Family law in a nutshell basically have to deals with marriage and divorce, child care, and family relationships. The ways we deal with marriage and divorce in Canada promotes justice because there are many procedures to getting a divorce and marriage. For instance, in order to get married, there are minimum age limits, and you have to follow a proper procedure to get legally married. In order to get divorced, there are also many procedures that you have to follow regarding child support, spousal support, child custody, and the division of assets. The law makes sure that after your divorce, you would have the proper support that you may need in order to inflict as little change as possible.

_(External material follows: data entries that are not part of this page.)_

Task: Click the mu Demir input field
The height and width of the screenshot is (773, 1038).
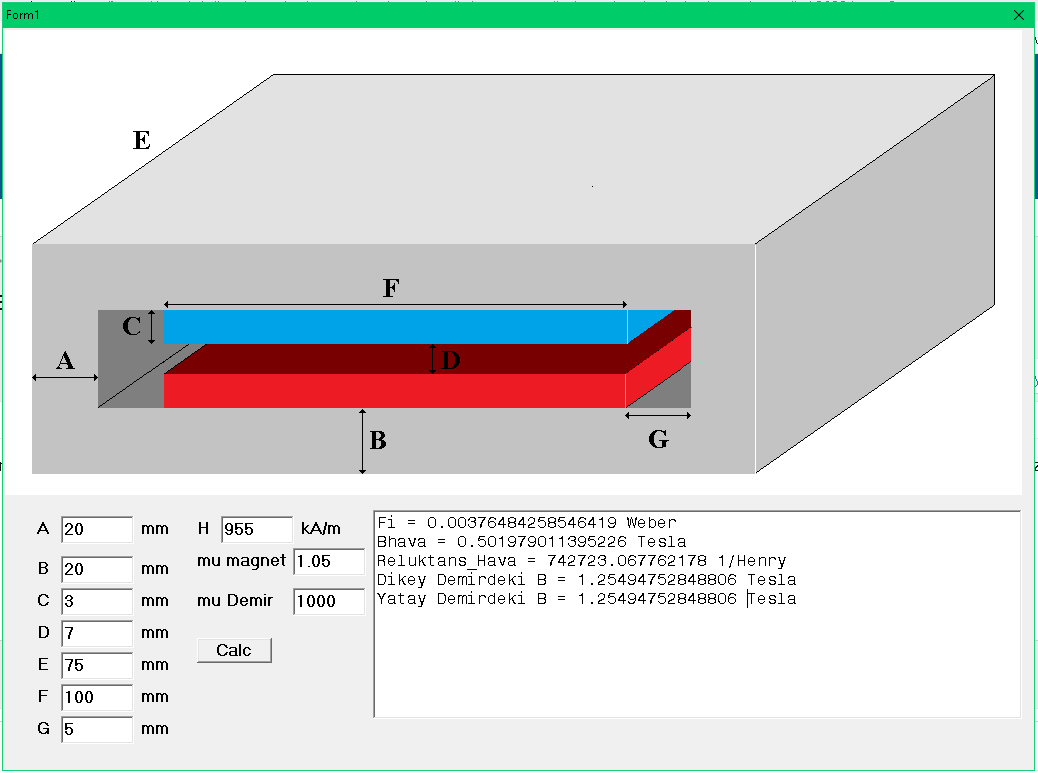Action: [x=329, y=602]
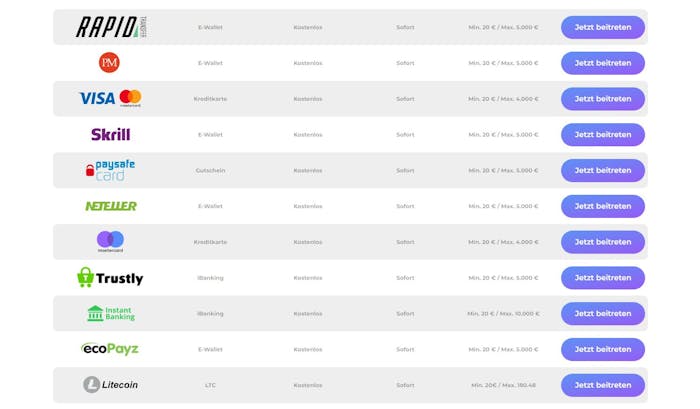This screenshot has width=700, height=409.
Task: Click Jetzt beitreten in the Skrill row
Action: 603,134
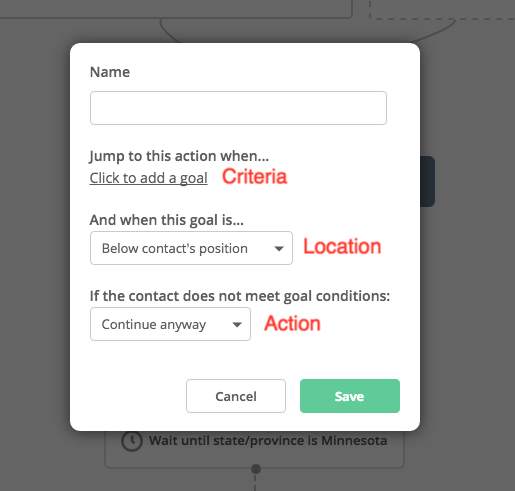Click the clock icon on the Wait step
The width and height of the screenshot is (515, 491).
click(x=132, y=441)
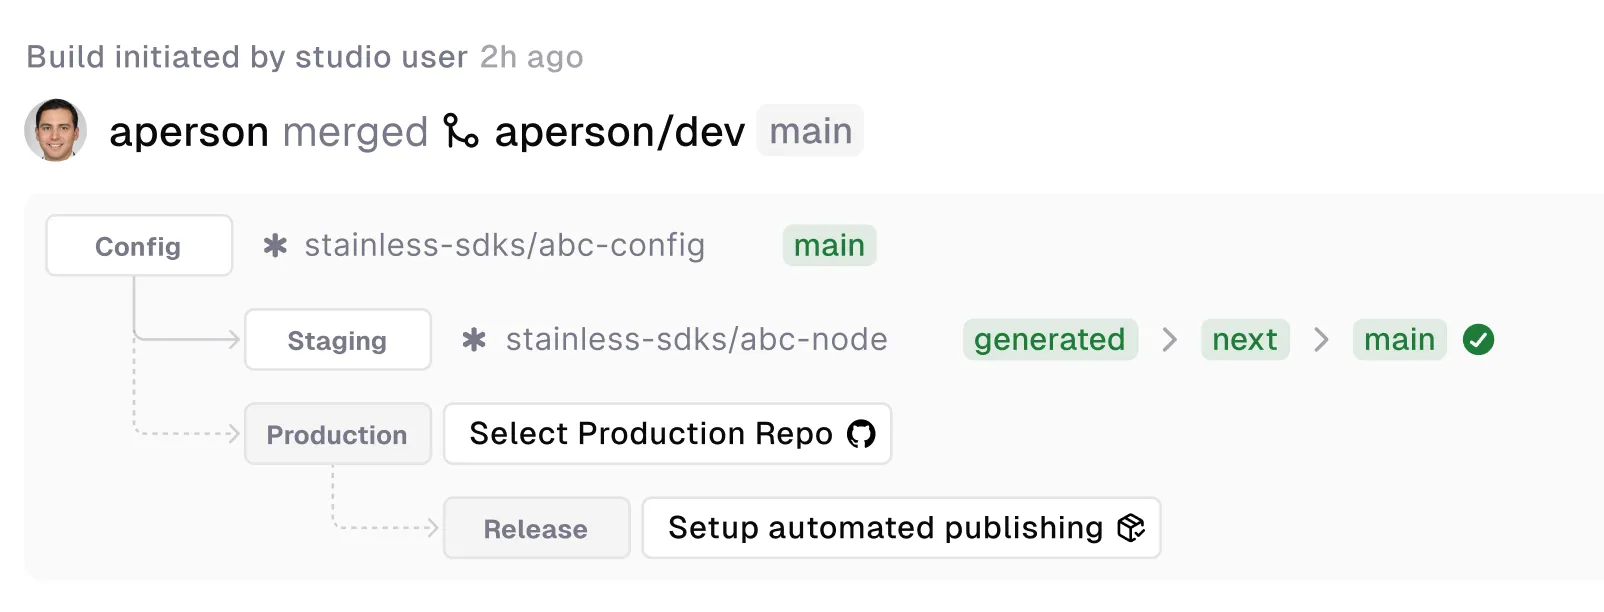Open aperson's profile avatar picture
The width and height of the screenshot is (1604, 612).
pos(55,130)
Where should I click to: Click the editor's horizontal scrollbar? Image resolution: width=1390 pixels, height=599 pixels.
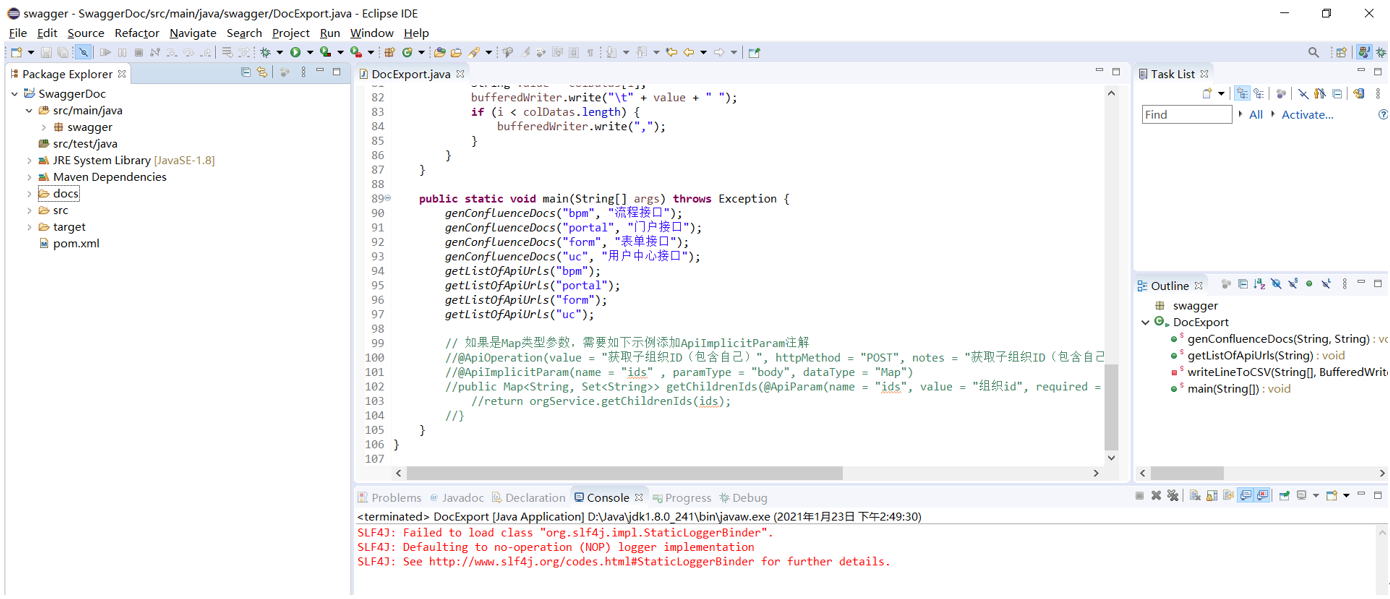[625, 473]
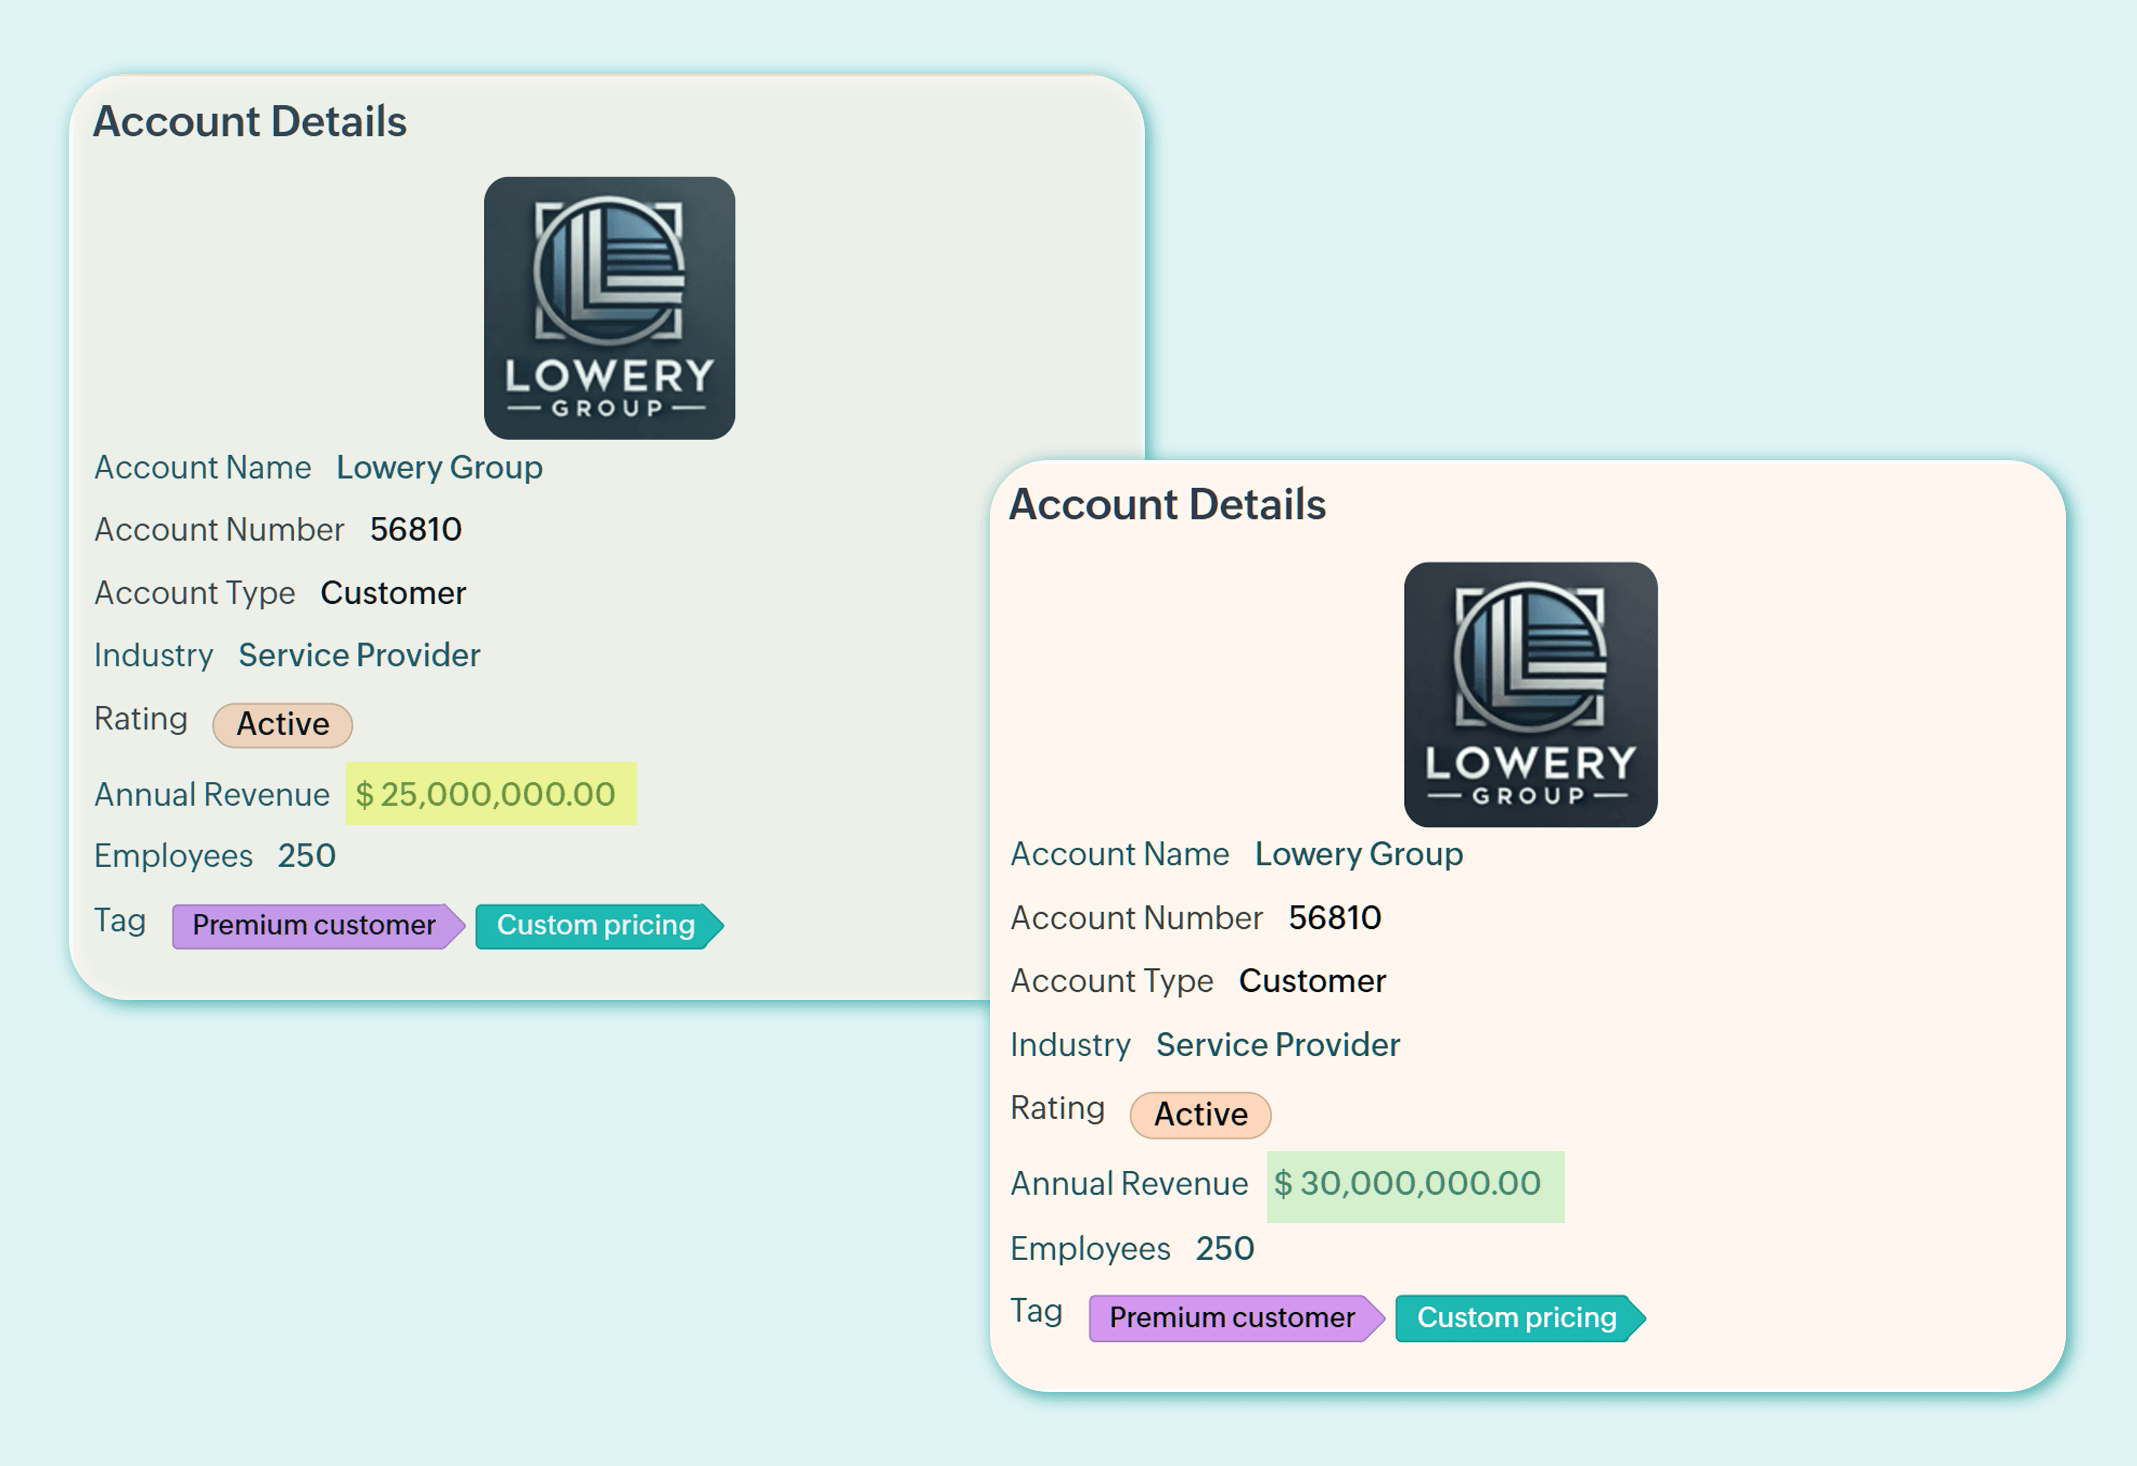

The truth is that our current justice system that we have is no doubt corrupted and unjust. It is beyond a doubt that our justice system is heavily influenced by the social, sexual, and class discriminations that fuel our society. Of course, we have progressed a long way since the 1700s. We, as the next generation of humans have realized our past mistakes and are slowly beginning to rectify our actions. We have implemented the due process progress to ensure a more fair trial, we have opened up voting to all men and women of different races, we have recently seen more Indigenous representation in the government such as the first Ingenious Supreme Court judge of Canada, we have accomplished all these tasks within a relatively short period of human history, and although we should feel proud about increased minority representation in both government and society, we cannot stop here. There are still way more injustices in our society that we need to address such as LGBTQ rights and womens’ privacy to name a few. The truth is that when you ask the question “Do our current governing system promote justice?” The answer is “maybe.” There are too many factors that could go wrong in a perfect government system and this is the reason why there are no perfect governing systems. Throughout history, humans adapted to their environments and changed with age so that we don't become extinct. Justice is a living concept and many times, when we objectify concepts, they become judged upon as good or bad. If you look at other parts of the world today, there are countless governing systems and styles that work with their population of individuals; one style of government might not fit every country’s needs. With that said, there is not a satisfying answer to this question “Do our current governing system promote justice?” We have a justice system that doesn’t hinder or promote justice. We have a justice system that works for us, and that’s all there needs to be.